Cuplikan Halaman:
════════════════════

- Details
- Kategori : Entrepreneurship
- Oleh : Muhaimin Iqbal
Setelah
1400 tahun lebih riba dilarang bagi umat Islam dan 8 tahun setelah
fatwa MUI tentang haramnya bunga bank, faktanya negeri dengan penduduk
mayoritas muslim ini 95 % lebih masih mengelola keuangannya secara
ribawi. Pertanyaannya adalah mengapa ini terjadi ?, ketika kita dilarang
makan babi serta merta kita mau meninggalkannya. Ketika dilarang makan
riba kok kita tidak bisa segera meninggalkannya ?, barangkali
pendekatannya selama ini yang kurang pas benar. Maka saya akan mencoba
memberikan pendekatan alternatifnya.
Data
dari Bank Indonesia terbaru yang saya peroleh per Maret 2012 memang
bisa membuat kita miris – bila melihatnya dari kaca mata seorang muslim
yang ingin sekali bisa meninggalkan riba. Betapa tidak, setelah hampir
dua dasawarsa berkembang di negeri mayoritas muslim ini bank-bank
syariah baru bisa mengumpulkan dana masyarakat Rp 119.65 trilyun,
sedangkan bank konvensional berhasil mengumpulkan dana masyarakat
sebesar Rp 2,825.98 trilyun. Atau dengan kata lain bank-bank syariah
baru berhasil mengumpulkan sekitar 4.2% dari dana masyarakat yang
mayoritasnya muslim ini.
Karena
yang dikumpulkannya sedikit, maka yang bisa disalurkan dalam bentuk
pembiayaan juga tidak banyak. Sampai saat data terakhir tersebut,
bank-bank syariah baru bisa meenyalurkan dana pembiayaan sebesar Rp
109.12 trilyun – sedangkan bank-bank konvensional berhasil menyalurkan
dana Rp 2,266.18 trilyun, atau bank-bank syariah baru menyalurkan
sekitar 4.8 % dari yang disalurkan oleh bank-bank konvensional.
Apa maknanya angka-angka tersebut ?, kemungkinan
pertama adalah umat mayoritas ini hanya memiliki akses pengumpulan dana
dan penyalurannya yang minoritas – bila yang diambil ukurannya adalah
dana-dana yang dikelola secara syar’i. Saya tidak yakin dengan
kemungkinan pertama ini.

════════════════════

Cuplikan Data:
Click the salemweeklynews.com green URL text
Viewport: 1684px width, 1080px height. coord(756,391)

════════════════════

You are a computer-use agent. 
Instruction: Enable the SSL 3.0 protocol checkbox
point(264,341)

════════════════════

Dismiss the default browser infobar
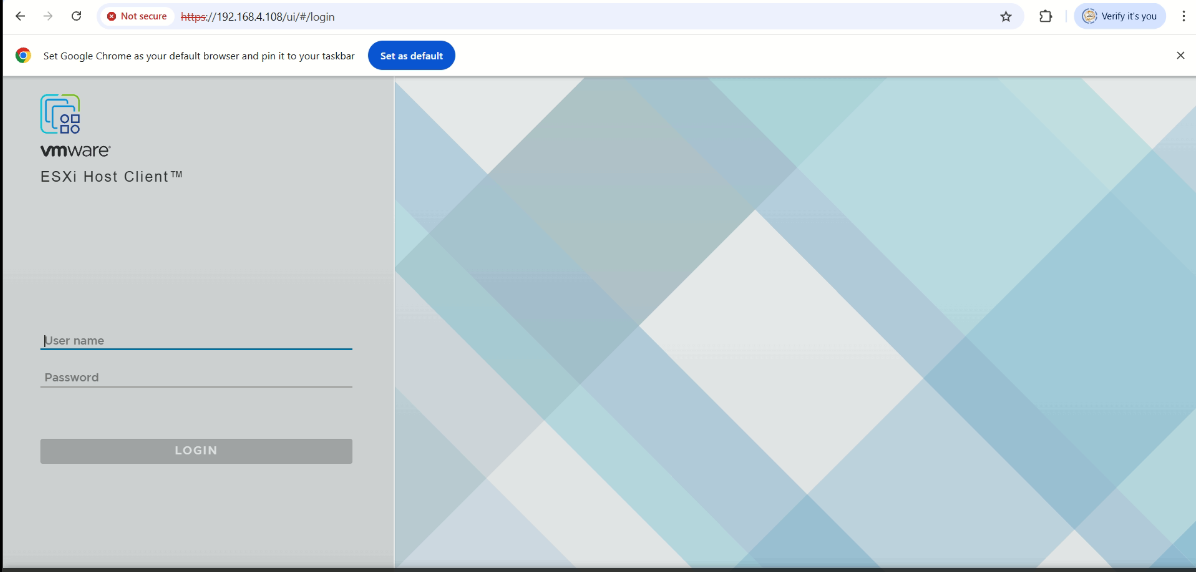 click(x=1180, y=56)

════════════════════

Lanjutkan artikel tentang riba dan bank syariah di Indonesia setelah kalimat terakhirnya. Cuplikan data tidak diperlukan dalam latihan ini.

Soal Terjawab:
Saya
yang lebih yakin adalah kemungkinan kedua, yaitu umat yang mayoritas
ini tetap memiliki akses yang mayoritas baik pada pengumpulan dana
maupun penyalurannya – tetapi sebagian terbesarnya masih dikelola secara
ribawi di bank-bank konvensional.
Lantas
bagaimana solusinya ?. Untuk ketemu solusi kita harus tahu penyebabnya
dahulu. Mengapa mayoritas muslim ini masih menggunakan pengelolaan
tabungan maupun pembiayaan yang ribawi ?, dugaan saya adalah karena dua
faktor yaitu convenience dan complacency.
Convenience
menyebabkan masyarakat merasa nyaman dengan layanan yang mereka terima
dari bank-bank konvensional selama ini, akibatnya terjadi complacency
yaitu keengganan untuk berubah. Hal yang sama terjadi di instutusi
perbankannya sendiri, yaitu mereka bank-bank konvensional sudah merasa
nyaman melayani masyarakat yang mayoritas muslim ini dengan sistem
ribawi – ya mengapa harus cape-cape berubah ke yang sifatnya syra’i ?.
Jadi apa yang harus dilakukan ?, ya memecahkan dua hal tersebut. Untuk masalah convenience
pertama umat harus terus menerus disadarkan dengan status haramnya
bunga bank yang sudah difatwakan pula oleh MUI sejak 8 tahun lalu
tersebut diatas – sehingga mereka tidak bisa lagi merasa nyaman dengan
riba. Yang kedua di sisi bank-bank syariah-nya harus terus memperbaiki
diri sehingga mampu memberikan kenyamanan yang sama atau bahkan lebih
baik dari bank-bank konvensional dalam segala hal.
Untuk masalah complacency
pada hakekatnya memang orang enggan berubah, maka harus dipaksa supaya
bisa berubah. Bentuk pemaksaan ini bisa mencontoh di industry makanan
misalnya. Tidak dikenal istilah pabrik makanan atau restoran yang
syariah atau konvensional, semua restoran dan makanan yang dijual di
negeri ini ya harus jelas halal-haramnya. Yang halal disertifikasi
halal, yang haram harus diberitahukan ke masyarakat bahwa itu haram.
Maka
demikian pula produk perbankan , asuransi dlsb. Seluruh produk yang
dijual atau ditawarkan ke masyarakat harus disertifikasi secara jelas –
mana yang halal dan mana yang haram. Dengan pendekatan ini insyaallah
bank-bank konvensional-pun akan berlomba dengan mengubah produknya
menjadi bebas riba.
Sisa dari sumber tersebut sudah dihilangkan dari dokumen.